A che punto è il futuro
Dopo i saluti, con voce calda e ferma, quasi confidenziale, dichiara per prima cosa:«Sta andando tutto velocissimo». E continuerà su questo registro per un’ora buona, ribadendo il concetto in un italiano pressoché ottimo, raccontando, spiegando, tirando fuori numeri, statistiche, nomi di persone e indirizzi di luoghi. È mezzogiorno di una assolata domenica di primavera e sono al telefono con Erion Veliaj, sindaco di Tirana dal 2015, ex ministro del Welfare sotto il premier Edi Rama. L’idea è quella di capire con lui a che punto è il futuro nella capitale dell’Albania, che nel 2022 è pure Capitale europea della gioventù. Perché non c’è dubbio:laggiù qualcosa sta accadendo. «Per decenni - prosegue Veliaj - siamo stati la Pyongyang d’Europa. Dopo la caduta del comunismo negli anni Novanta, Tirana è cresciuta di cinque volte, da 200mila a un milione di abitanti. Uno sviluppo caotico e fuori controllo: la città sembrava una enorme favela. Arriva Edi Rama, sindaco dal 2000 al 2011 e inizia a mettere un po’ di ordine. Arrivo io, e siamo al secondo round:dopo le ‘pulizie’, è iniziata l’execution.

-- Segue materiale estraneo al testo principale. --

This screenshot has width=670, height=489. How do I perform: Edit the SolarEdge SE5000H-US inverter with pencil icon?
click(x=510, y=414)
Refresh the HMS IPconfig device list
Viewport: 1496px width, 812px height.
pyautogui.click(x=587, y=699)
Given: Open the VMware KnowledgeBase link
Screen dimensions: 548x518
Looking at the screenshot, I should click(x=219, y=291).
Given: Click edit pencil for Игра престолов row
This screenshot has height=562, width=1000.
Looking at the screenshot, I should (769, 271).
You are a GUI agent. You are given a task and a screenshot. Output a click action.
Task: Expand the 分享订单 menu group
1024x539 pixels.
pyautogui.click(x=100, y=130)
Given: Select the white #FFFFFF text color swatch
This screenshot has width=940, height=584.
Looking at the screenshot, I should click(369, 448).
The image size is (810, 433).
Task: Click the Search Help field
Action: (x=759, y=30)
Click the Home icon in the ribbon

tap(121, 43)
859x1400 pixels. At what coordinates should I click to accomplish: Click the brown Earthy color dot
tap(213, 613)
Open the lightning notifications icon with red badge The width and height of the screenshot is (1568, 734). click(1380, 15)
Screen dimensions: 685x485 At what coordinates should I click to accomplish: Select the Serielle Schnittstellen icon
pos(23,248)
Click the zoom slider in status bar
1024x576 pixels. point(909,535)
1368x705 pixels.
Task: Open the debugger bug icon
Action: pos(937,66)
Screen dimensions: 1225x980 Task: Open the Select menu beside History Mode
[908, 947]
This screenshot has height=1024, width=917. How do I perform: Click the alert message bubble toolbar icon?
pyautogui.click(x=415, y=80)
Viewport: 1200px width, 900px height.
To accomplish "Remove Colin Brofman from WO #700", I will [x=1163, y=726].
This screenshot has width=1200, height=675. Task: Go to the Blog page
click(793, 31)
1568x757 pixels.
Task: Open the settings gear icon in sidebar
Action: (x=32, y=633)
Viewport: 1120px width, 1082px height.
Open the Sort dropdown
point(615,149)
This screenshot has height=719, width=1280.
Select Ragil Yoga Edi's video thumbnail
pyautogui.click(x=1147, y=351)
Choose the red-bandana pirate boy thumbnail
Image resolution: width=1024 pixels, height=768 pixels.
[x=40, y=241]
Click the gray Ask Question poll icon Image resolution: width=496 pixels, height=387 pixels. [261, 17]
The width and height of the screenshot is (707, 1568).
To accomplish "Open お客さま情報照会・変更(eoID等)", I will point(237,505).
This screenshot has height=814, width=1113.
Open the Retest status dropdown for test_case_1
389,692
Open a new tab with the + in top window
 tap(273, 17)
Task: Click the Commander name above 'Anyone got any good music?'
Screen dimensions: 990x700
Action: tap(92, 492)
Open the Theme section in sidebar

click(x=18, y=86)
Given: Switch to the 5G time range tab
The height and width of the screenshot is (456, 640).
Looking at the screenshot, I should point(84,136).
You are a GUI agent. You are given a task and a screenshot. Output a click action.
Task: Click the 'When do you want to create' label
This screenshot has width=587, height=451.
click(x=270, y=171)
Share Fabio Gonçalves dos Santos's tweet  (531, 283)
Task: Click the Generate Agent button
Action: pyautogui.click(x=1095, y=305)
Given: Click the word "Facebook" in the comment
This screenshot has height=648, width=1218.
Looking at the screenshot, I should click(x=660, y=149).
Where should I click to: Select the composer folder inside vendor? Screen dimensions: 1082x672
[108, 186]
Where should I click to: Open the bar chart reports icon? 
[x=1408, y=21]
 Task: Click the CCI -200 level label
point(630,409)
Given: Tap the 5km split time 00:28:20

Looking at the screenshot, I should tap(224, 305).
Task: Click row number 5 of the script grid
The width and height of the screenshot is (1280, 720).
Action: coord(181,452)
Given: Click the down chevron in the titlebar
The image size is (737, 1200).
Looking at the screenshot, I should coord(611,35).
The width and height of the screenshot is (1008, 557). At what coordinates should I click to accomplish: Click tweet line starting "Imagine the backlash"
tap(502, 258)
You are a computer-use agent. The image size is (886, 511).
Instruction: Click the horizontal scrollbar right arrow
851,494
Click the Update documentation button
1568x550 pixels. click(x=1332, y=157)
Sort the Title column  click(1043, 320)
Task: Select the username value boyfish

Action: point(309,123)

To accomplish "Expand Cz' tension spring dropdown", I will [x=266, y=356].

Una legge ha riunito 27 Comuni nella Tirana metropolitana e così abbiamo 42 chilometri quadrati di città e 1.250 di area urbana complessiva. Con l’architetto italiano Stefano Boeri abbiamo varato il progetto Tirana 2030 e ora tutto è più operativo:sono arrivati architetti e artisti da ogni dove, Svizzera compresa, per trasformare la capitale albanese in una città policentrica e caleidoscopica, volta all’accoglienza e alla vivibilità. Naturalmente c’è ancora parecchio da fare ma le cose qui stanno andando davvero a una velocità elevatissima. In questo momento l’intera città è un unico cantiere aperto, un work in progress come la Sagrada Familia a Barcellona». Di fatto, con un aumento di 30mila cittadini all’anno - tradotto: almeno 10mila case e 10mila auto - le cose da sistemare e i rischi da evitare sono tanti. Si fa presto a ritrovarsi in una favela 2.0. «Con Boeri abbiamo ideato un sistema boschivo orbitale continuo intorno alla città, con due milioni di alberi, parchi e oasi naturalistiche protette: è il nostro ‘muro permeabile’ preposto a darci l’allarme sulla qualità della vita e sull’equilibrio ecologico.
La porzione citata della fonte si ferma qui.